Task prompt → In the part of the rows that opens with the line containing "Identify the location" and runs through the end of the rows, change "coordinate pair" to "point" and leave everything else unchanged. Give back only that part, without the pictures.

#### Provided data

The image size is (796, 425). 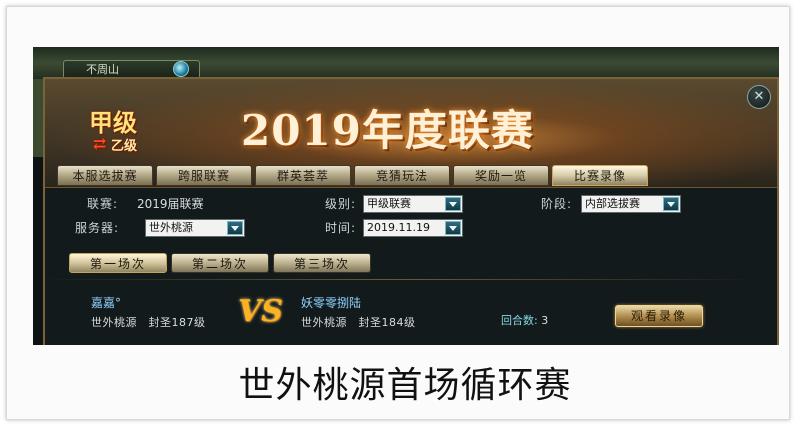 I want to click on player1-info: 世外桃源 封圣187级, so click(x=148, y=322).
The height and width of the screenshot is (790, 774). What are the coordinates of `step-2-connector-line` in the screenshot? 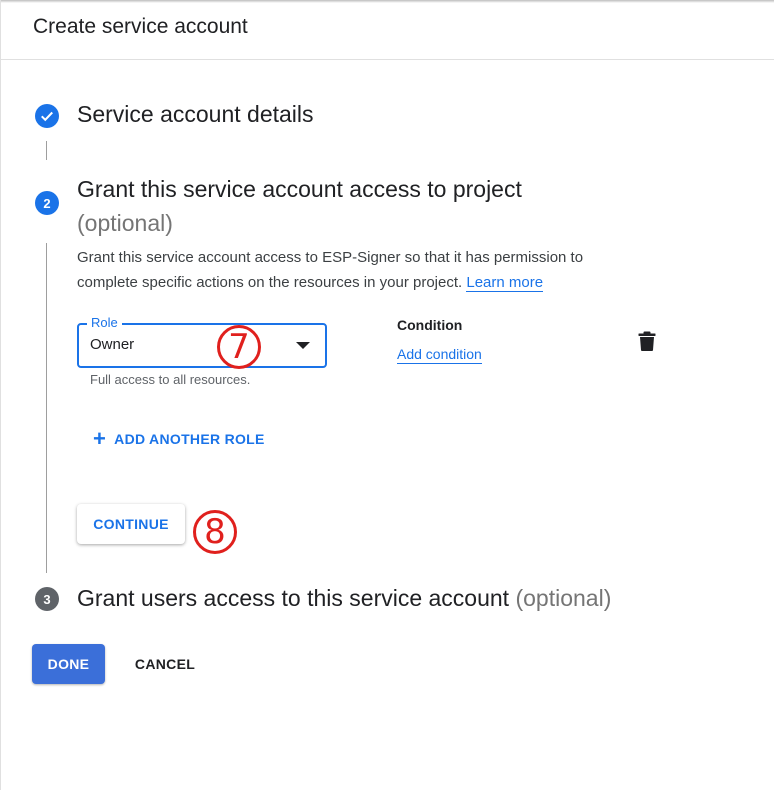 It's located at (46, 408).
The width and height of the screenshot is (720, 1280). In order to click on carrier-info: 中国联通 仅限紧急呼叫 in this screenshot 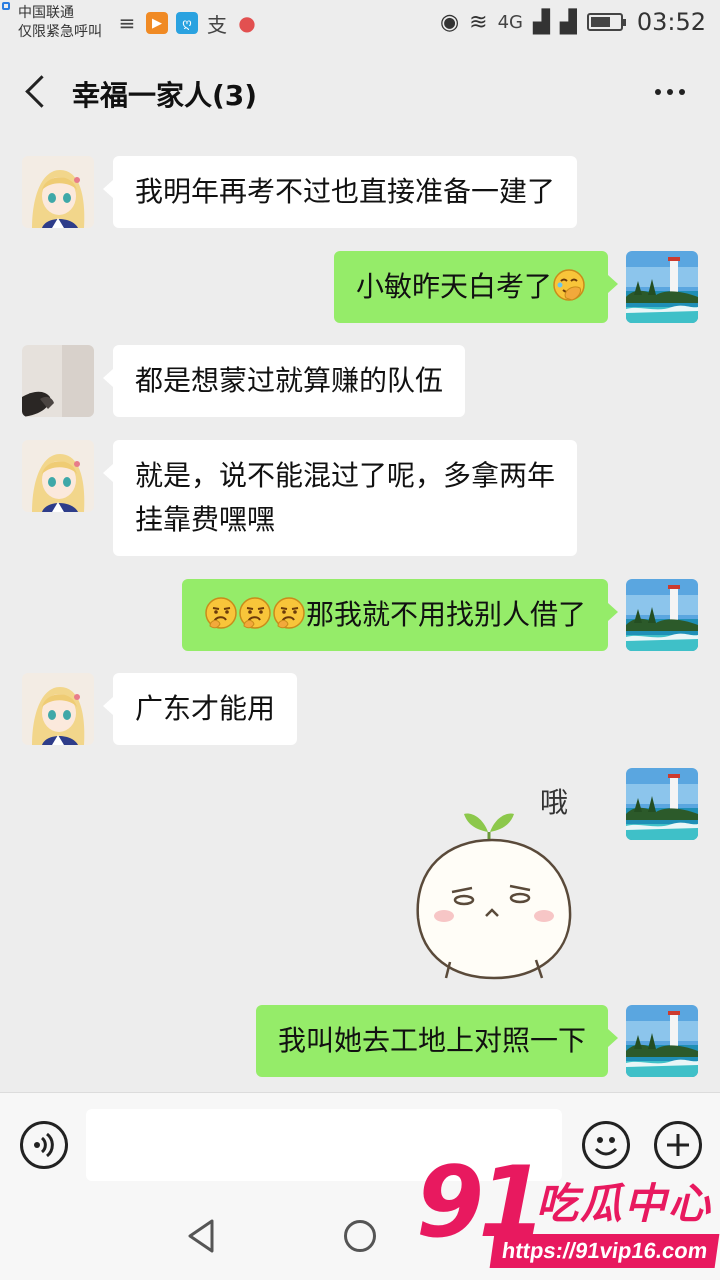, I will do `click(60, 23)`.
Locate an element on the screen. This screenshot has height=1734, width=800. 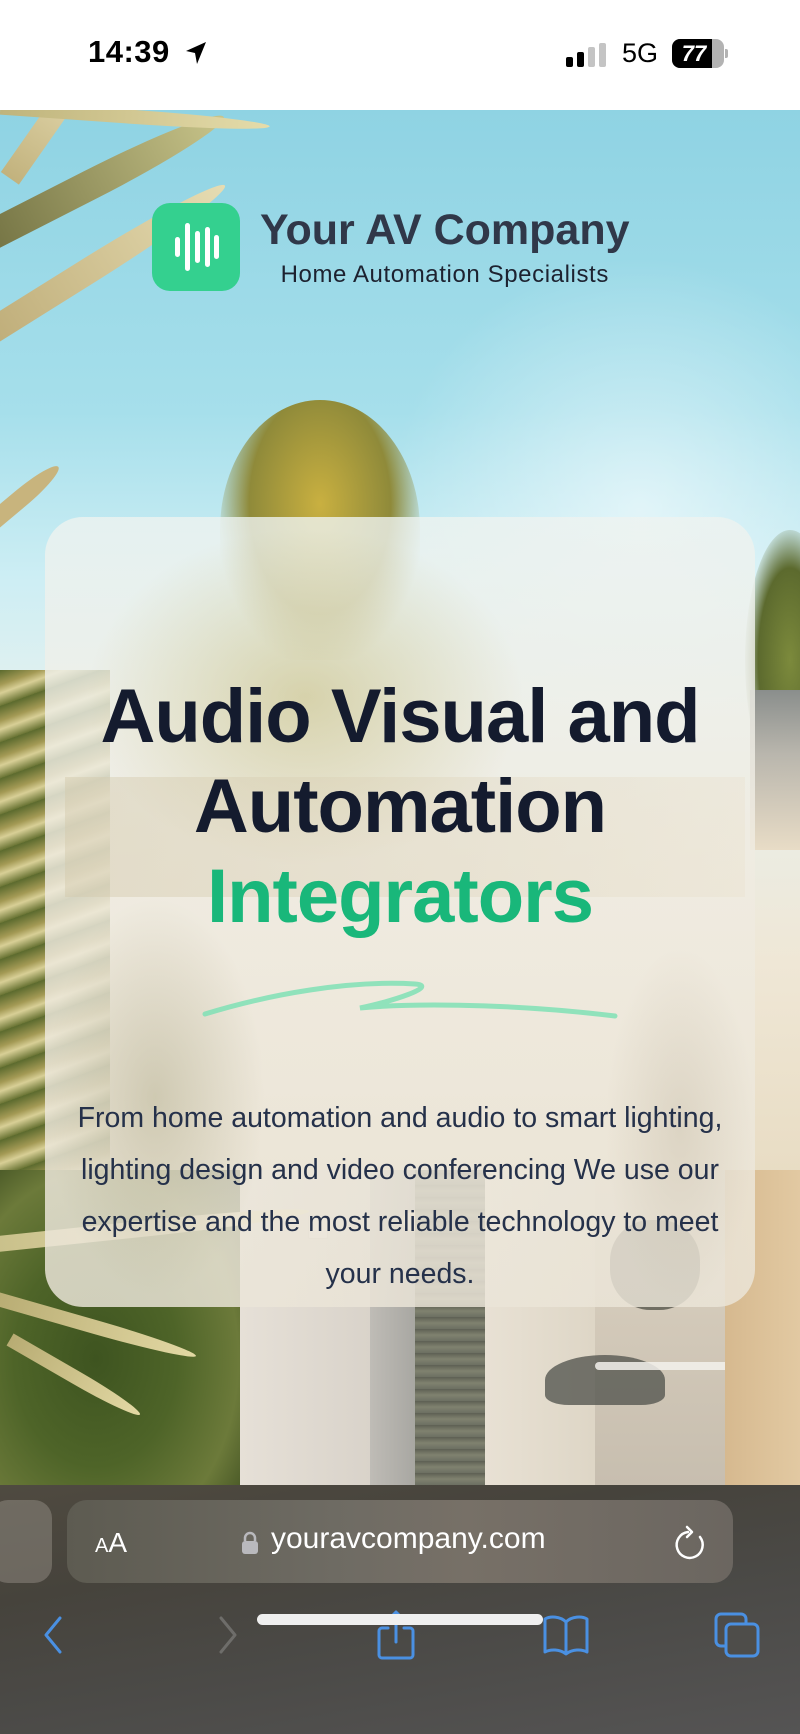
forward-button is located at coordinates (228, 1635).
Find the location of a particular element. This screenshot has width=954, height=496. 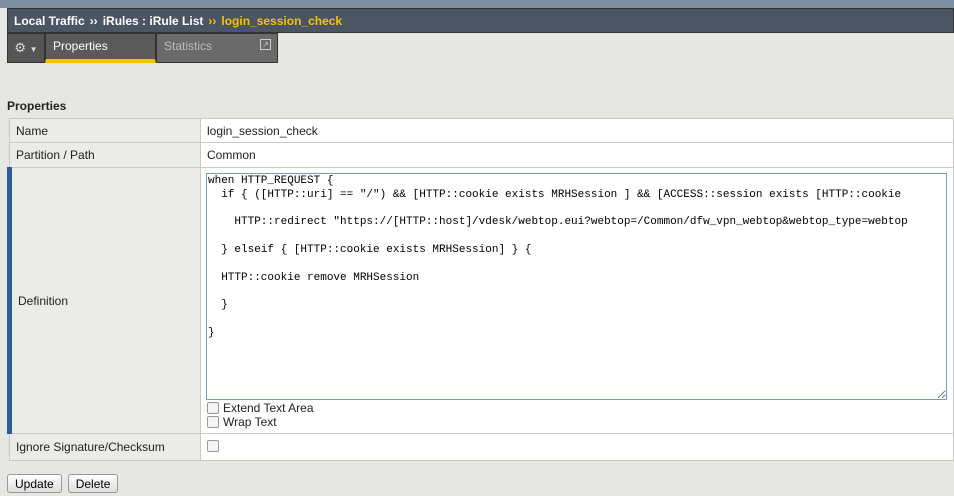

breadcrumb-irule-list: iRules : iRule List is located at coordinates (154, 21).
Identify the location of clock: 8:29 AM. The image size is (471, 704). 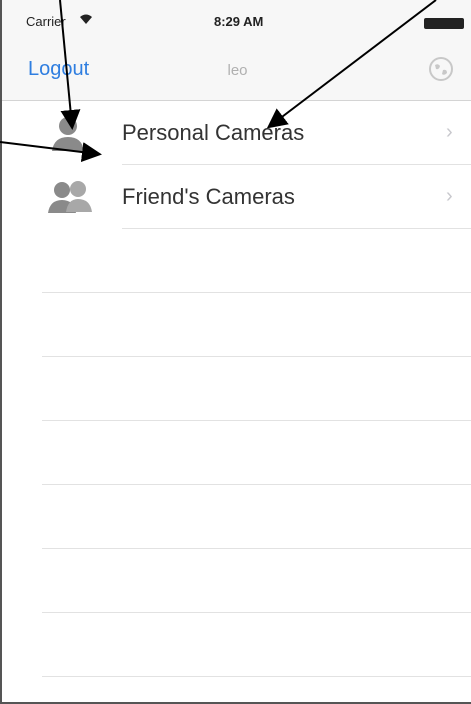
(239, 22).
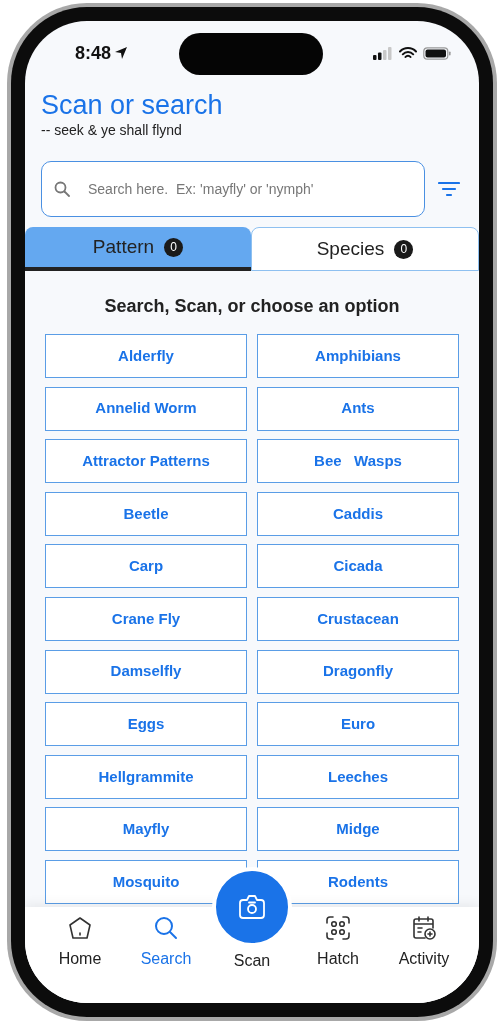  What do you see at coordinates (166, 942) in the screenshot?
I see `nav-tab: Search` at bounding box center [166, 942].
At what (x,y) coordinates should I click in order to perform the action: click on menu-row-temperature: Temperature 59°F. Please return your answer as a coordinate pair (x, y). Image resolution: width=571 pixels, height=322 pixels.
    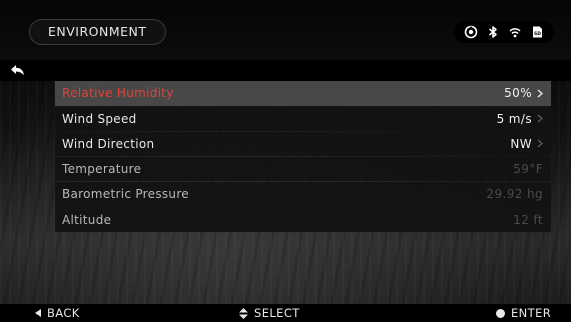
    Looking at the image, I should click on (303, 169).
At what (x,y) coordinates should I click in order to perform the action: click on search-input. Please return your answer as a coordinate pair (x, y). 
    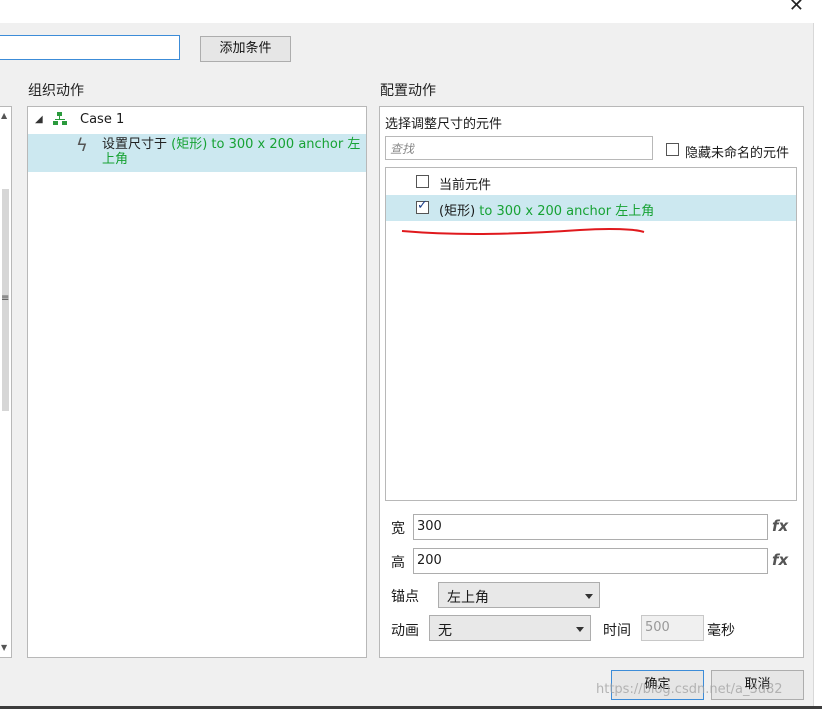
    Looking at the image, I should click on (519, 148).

########

Response →
Identify the location of clock: 8:29 AM. The image size is (471, 704). 
(239, 22).
  What do you see at coordinates (166, 942) in the screenshot?
I see `nav-tab: Search` at bounding box center [166, 942].
At what (x,y) coordinates should I click in order to perform the action: click on menu-row-temperature: Temperature 59°F. Please return your answer as a point (x, y). Image resolution: width=571 pixels, height=322 pixels.
    Looking at the image, I should click on (303, 169).
At what (x,y) coordinates should I click in order to perform the action: click on search-input. Please return your answer as a point (x, y). 
    Looking at the image, I should click on (519, 148).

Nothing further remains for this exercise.